Hashicorp isn't just a small fish in the pond, it's a bunch of smaller fish in different ponds. I use Terraform to deploy EKS and a bunch of other AWS stuff. I have used Vault as part of a secret management strategy. I've only used Nomad as a toy. I ditched Vagrant after docker came along.

Hashicorp isn't one cohesive product, it's a bunch of parts that can work together. "But you may need an adult to help you with the scissors and glue".


Anybody can go and install Linux on almost anything that computes. How do Red Hat, Canonical, Suse even exist?

I'd say two parts are key: support (you can see it as a kind of technology insurance) and customized, tailor-made solutions in more demanding cases.

Those who use Hashicorp products for free mostly would never pay for them. But some of those people will work in larger companies which would pay, and it is important for Hashicorp (Microsoft, Google, etc) that those people, as technical experts, would suggest buying the tools they know and love.


Red Hat is the exception that proves the rule. Canonical and Suse haven't been huge successes from a financial perspective. They've survived mostly by investors hoping they'd turn into the next Red Hat but they haven't.

Certainly Amazon, Microsoft, and Google have generated much more revenue selling cloud services based on Linux than even Red Hat ever did selling Linux support.


People don't buy linux licenses but support licenses. If you want to use Red Hat, you can get the free version. Which is exactly what smaller companies do. Big companies tend to want to pay for ass coverage.

IBM, and Oracle are in that business. IBM owns Red Hat, Oracle maintains a derivative for their customers. The primary thing they sell is consulting, support, training, cerfification, etc.

Hashicorp is similar except much smaller. You don't buy their software but their support.


Don't forget Gitlab.


Honest question/suggestion: don't you think many big companies are more than happy to pay for the consulting to give them a feeling of comfort and safety, someone to turn to if there's an outage in the middle of the night?

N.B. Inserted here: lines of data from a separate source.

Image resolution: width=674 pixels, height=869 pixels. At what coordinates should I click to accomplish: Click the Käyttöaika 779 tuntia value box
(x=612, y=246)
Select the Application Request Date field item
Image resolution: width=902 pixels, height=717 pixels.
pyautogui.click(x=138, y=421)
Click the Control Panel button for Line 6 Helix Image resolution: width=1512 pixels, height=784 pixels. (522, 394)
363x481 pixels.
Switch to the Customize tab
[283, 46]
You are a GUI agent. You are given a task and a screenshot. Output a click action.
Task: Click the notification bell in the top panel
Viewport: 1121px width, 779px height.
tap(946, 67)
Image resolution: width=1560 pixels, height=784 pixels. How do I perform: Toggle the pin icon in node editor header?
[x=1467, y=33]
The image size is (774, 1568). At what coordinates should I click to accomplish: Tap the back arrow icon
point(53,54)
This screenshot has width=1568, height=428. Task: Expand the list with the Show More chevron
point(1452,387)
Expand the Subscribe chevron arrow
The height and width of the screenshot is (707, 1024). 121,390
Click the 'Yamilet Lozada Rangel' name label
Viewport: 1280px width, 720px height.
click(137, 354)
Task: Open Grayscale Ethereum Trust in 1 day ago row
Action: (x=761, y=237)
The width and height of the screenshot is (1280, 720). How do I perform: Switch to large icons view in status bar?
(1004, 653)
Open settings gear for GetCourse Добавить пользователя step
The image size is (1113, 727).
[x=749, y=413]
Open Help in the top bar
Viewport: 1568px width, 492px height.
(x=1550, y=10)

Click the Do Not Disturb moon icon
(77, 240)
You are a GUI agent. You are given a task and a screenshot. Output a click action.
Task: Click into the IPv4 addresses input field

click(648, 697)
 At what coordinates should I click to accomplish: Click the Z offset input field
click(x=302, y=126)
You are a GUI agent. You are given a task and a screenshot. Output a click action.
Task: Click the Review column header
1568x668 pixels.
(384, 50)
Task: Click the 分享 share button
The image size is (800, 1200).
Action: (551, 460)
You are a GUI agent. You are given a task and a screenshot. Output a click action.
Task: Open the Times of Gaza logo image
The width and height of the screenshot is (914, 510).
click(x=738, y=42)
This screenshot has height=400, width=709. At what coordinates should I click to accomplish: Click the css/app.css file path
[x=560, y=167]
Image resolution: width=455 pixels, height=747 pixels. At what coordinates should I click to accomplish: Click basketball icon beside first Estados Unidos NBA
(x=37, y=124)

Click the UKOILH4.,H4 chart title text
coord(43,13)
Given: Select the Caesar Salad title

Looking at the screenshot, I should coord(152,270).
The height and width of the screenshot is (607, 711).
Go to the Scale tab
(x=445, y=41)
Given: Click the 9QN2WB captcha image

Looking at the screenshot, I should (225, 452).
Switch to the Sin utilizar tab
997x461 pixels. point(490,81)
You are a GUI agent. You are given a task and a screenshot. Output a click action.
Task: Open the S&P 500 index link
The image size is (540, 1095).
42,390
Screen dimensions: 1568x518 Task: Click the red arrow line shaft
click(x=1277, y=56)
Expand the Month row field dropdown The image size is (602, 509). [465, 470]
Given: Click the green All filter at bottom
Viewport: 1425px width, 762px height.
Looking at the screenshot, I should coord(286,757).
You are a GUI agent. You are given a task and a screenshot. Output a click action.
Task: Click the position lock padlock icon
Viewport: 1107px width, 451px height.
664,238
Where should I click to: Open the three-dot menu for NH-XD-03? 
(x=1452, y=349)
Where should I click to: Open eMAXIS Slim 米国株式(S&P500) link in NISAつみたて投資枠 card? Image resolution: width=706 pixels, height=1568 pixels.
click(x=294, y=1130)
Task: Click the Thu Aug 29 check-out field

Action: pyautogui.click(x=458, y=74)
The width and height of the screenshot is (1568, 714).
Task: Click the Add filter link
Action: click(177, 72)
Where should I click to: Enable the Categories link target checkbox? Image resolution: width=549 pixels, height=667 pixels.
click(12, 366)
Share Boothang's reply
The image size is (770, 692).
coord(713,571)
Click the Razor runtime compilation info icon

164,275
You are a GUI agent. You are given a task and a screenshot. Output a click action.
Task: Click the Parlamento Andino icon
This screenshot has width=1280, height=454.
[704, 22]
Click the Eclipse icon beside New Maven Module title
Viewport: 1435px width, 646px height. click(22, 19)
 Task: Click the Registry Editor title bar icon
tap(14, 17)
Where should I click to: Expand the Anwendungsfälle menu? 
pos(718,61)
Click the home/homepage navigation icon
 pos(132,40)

Not that I'd need much Hashicorp folks on my "bridge call" when my Websphere cluster runs out of memory, but since IBM and Microsoft are on speed dial (in their million(s) dollar support contracts), we may want the same for Hashicorp. This "we" is not "me", but I did work for this sort of company in the past. Open source made them uncomfortable, consulting may help with that.

And sure, it lasts only as long as it does.


I worked for a shop that payed them for enterprise licenses, it was $$$ and imo the experience had been subpar. That was number of years ago so hopefully support has seen some improvement with all that extra IPO capital... That managed to capture a huge mindshare across all levels of infrastructure devs so that ought to be worth something.


> If they succeed in their mission, the result is OSS software that is so simple to use that nobody needs their consulting services.

If that comes to pass I think that's okay, even admirable.

Not every company needs to keep growing and growing, trying to take over the world. Not every company needs to continue in perpetuity.


> If that comes to pass I think that's okay, even admirable.

Just not very profitable. That's why devops is such a complex job.


We looked at paying for Terraform Cloud but their pricing was off the charts compared to all their competitors in the TACO space and they were being out innovated by 3x.

We signed Spacelift instead for 10% of what they were asking


Although there's a paywall towards the bottom (is it 25%, 60%, 90% through the article, who can tell?), the above-the-fold resonates and is a reasonable narrative about HashiCorp's success. Certainly HashiCorp shines in the UX department.

That said, I think there's a another angle: HashiCorp is provider agnostic. HashiCorp tooling naturally lends itself to a multi-cloud strategy because they aren't owned by a cloud provider. Current requirements aside, coupling your business to the whims of Amazon, Google or Microsoft is always a risk. Even Kubernetes, the closest thing to an orchestration standard at scale makes me nervous because Google's needs are not the needs of most businesses, and what happens when they decide to throw their weight around?

As long as HashiCorp remains independent, I think it will attract a lot engineering-focused businesses that want to control their own destiny. I hope they can resist the urge to chase the enterprise money dragon to its logical conclusion. We are all better off for having some smaller-scale competition to the cloud behemoths who will only care about developer experience as long as they have to.


> Google's needs are not the needs of most businesses, and what happens when they decide to throw their weight around

Nothing. Because AWS has invested heavily in Kubernetes and they would just fork the whole ecosystem.

They've done it in the past with Elasticsearch, Spark etc.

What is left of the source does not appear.